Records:
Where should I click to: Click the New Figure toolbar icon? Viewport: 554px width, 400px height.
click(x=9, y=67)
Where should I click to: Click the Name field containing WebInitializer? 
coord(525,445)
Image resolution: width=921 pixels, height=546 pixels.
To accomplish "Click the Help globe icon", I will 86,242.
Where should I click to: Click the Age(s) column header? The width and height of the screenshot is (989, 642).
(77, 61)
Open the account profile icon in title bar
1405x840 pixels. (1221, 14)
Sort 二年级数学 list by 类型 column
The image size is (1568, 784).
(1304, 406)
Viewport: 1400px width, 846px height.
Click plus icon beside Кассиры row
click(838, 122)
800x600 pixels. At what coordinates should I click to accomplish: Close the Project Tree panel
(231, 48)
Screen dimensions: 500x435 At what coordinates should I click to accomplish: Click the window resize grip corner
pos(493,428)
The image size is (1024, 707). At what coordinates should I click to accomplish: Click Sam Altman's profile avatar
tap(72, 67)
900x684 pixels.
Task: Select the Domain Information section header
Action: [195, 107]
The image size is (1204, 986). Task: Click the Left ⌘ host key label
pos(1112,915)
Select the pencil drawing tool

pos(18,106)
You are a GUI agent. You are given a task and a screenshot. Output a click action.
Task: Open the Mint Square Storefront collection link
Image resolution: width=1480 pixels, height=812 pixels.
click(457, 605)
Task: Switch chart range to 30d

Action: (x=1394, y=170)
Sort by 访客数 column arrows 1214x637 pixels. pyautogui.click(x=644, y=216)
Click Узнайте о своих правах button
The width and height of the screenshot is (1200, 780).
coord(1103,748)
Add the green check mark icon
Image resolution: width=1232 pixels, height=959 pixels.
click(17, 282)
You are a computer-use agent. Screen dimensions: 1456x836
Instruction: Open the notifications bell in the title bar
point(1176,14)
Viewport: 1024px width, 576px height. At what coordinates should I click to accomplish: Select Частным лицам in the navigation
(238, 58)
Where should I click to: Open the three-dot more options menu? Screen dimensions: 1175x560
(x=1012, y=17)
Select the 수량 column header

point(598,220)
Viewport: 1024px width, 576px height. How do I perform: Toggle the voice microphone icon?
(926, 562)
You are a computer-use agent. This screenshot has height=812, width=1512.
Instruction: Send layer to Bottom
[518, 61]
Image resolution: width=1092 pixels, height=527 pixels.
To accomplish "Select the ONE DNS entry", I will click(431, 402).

## Written instruction
Reproduce these records line for line, with no changes.

## Exercise result
Where should I click to: Click the New Figure toolbar icon? Viewport: 554px width, 400px height.
click(x=9, y=67)
Where should I click to: Click the Name field containing WebInitializer? 
coord(525,445)
Image resolution: width=921 pixels, height=546 pixels.
To accomplish "Click the Help globe icon", I will 86,242.
Where should I click to: Click the Age(s) column header? The width and height of the screenshot is (989, 642).
(77, 61)
Open the account profile icon in title bar
1405x840 pixels. (1221, 14)
Sort 二年级数学 list by 类型 column
The image size is (1568, 784).
(1304, 406)
Viewport: 1400px width, 846px height.
Click plus icon beside Кассиры row
click(838, 122)
800x600 pixels. At what coordinates should I click to accomplish: Close the Project Tree panel
(231, 48)
Screen dimensions: 500x435 At what coordinates should I click to accomplish: Click the window resize grip corner
pos(493,428)
The image size is (1024, 707). At what coordinates should I click to accomplish: Click Sam Altman's profile avatar
tap(72, 67)
900x684 pixels.
Task: Select the Domain Information section header
Action: [195, 107]
The image size is (1204, 986). Task: Click the Left ⌘ host key label
pos(1112,915)
Select the pencil drawing tool

pos(18,106)
You are a GUI agent. You are given a task and a screenshot. Output a click action.
Task: Open the Mint Square Storefront collection link
Image resolution: width=1480 pixels, height=812 pixels.
click(457, 605)
Task: Switch chart range to 30d

Action: (x=1394, y=170)
Sort by 访客数 column arrows 1214x637 pixels. pyautogui.click(x=644, y=216)
Click Узнайте о своих правах button
The width and height of the screenshot is (1200, 780).
coord(1103,748)
Add the green check mark icon
Image resolution: width=1232 pixels, height=959 pixels.
click(17, 282)
You are a computer-use agent. Screen dimensions: 1456x836
Instruction: Open the notifications bell in the title bar
point(1176,14)
Viewport: 1024px width, 576px height. At what coordinates should I click to accomplish: Select Частным лицам in the navigation
(238, 58)
Where should I click to: Open the three-dot more options menu? Screen dimensions: 1175x560
(x=1012, y=17)
Select the 수량 column header

point(598,220)
Viewport: 1024px width, 576px height. How do I perform: Toggle the voice microphone icon?
(926, 562)
You are a computer-use agent. This screenshot has height=812, width=1512.
Instruction: Send layer to Bottom
[518, 61]
Image resolution: width=1092 pixels, height=527 pixels.
To accomplish "Select the ONE DNS entry", I will click(431, 402).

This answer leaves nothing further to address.